Tamr has secured more than $16 million in financing. Google Ventures and New Enterprise Associates led the round. In conjunction with the funding, Google Ventures’ Rich Miner and NEA’s Peter Barris have been added to Tamr’s board of directors. Based in Cambridge, Mass., Tamr is a big data startup.
PRESS RELEASE
SAN FRANCISCO, Calif./CAMBRIDGE, Mass.– May 19, 2014 – Tamr, Inc., of Cambridge, Mass., a new company founded by big-data serial entrepreneurs Andy Palmer and Michael Stonebraker, today unveiled software that dramatically reduces the time-to-value for enterprises that want to exploit all their data. The announcement was made at the DataBeat 2014 conference, which runs May 19-20 in San Francisco.
The company also announced today that it has received more than $16 million in financing led by Google Ventures and New Enterprise Associates (NEA). Rich Miner of Google Ventures and Peter Barris from NEA have joined Tamr’s board of directors. They join database pioneer Jerry Held, who is chairman of the board, alongside Andy Palmer and Michael Stonebraker.
Tamr’s scalable platform for data curation lets businesses connect and enrich all their data, including internal data sources and external public data sources, as well as feeds from the Internet of Things. In early customer tests, Tamr was able to connect, curate and prepare enterprise data in days or weeks, instead of months or quarters. The Tamr system identifies and connects a massive variety of siloed data across an enterprise by applying advanced machine learning with the insight of human guidance.
“Tamr is groundbreaking,” said Andy Palmer, CEO and co-founder of Tamr. “It brings to enterprise data the kind of advanced curation that’s defined successful data-driven consumer Internet companies. Early Tamr customers are getting some impressive results from the Tamr platform.”
“Tamr creates significant enterprise value,” said Rich Miner of Google Ventures. “Businesses can’t keep up with the number and depth of data sources exploding within their companies. Tamr combines machine learning and corporate knowledge to unlock a unified view of companies’ most valued data repositories.”
“Curation is a key theme in NEA’s portfolio across a number of consumer-focused verticals, from commerce to content,” said Peter Barris, Managing General Partner, NEA. “We are thrilled to find in Tamr the right technology and the right team to bring data curation into the enterprise, where there is tremendous opportunity to bring new levels of business insight and velocity to organizations.”
“With Tamr, CIOs and Chief Data Officers can now have visibility of all their data assets and their data experts,” said Tamr chairman Jerry Held. “We can provide a reusable inventory of all of an enterprise’s information assets – including the long tail of data sources that often reside in lines of business, under the radar of central IT organizations.”
How Tamr Works
Tamr’s system blends machine learning algorithms with human guidance (for insight into and understanding of the data that only they possess).

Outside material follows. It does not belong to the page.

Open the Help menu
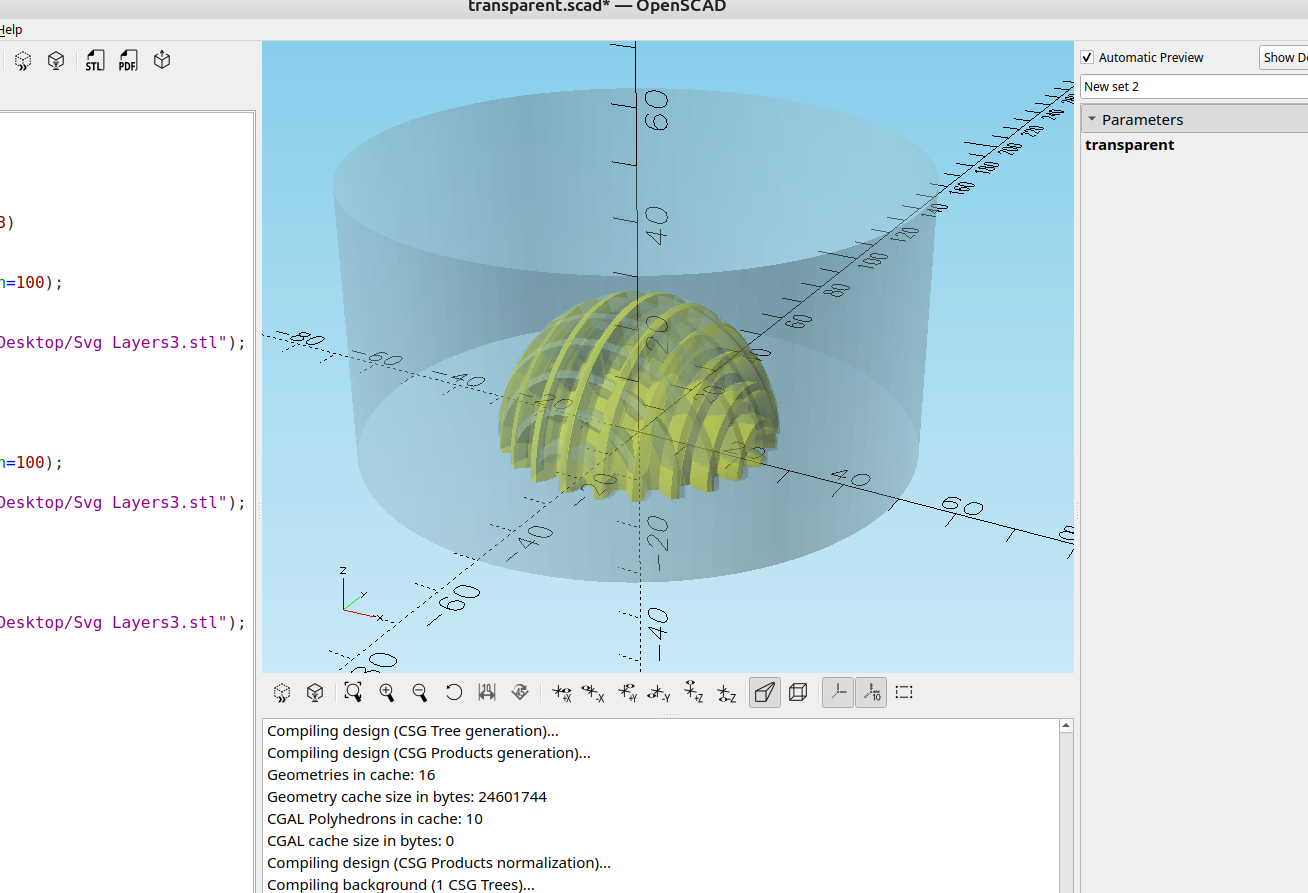10,29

Tamr automates most data curation tasks, and enables data stewards and curators to intelligently assign exceptions to the right data experts, who collaborate and make the final curation calls using a Tamr dashboard. Tamr is an “active learning system” that continually learns the more it’s used, building an institutional memory and data inventory of bottom-up enterprise information.

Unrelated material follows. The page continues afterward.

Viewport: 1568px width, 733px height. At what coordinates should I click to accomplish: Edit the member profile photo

Tamr supports RESTful APIs so that an enterprise can use its existing visualization and data science toolkits on top of Tamr.
The Tamr system has been in commercial development for nearly two years, which involved working closely with Fortune 1000 customers.
The system is based on research from MIT, UC Berkeley, Brown University, Brandeis University and Qatar Computing Research Institute. Tamr’s co-founders worked previously at building large-scale database systems at companies such as Ingres, Tandem, Vertica Systems, VoltDB and Paradigm4.
For more information about Tamr, visit http://www.tamr.com
About Tamr, Inc.
Tamr, Inc., connects and enriches the vast reserves of underutilized internal and external data, so enterprises can use all their data for analytics. Tamr combines machine learning algorithms with human insight to identify sources, understand relationships and curate the massive variety of siloed data. Tamr’s software is commercially available and deployed in production at Fortune 100 companies. Tamr was founded in 2013 by big-data serial entrepreneurs Andy Palmer and Michael Stonebraker, who previously co-founded Vertica Systems (acquired by HP); Ihab Ilyas of the University of Waterloo; George Beskales of Qatar Computing Research Institute; Daniel Bruckner of the University of California, Berkeley; and Alex Pagan of MIT. Tamr is based in Cambridge, Mass., and is backed by Google Ventures and New Enterprise Associates.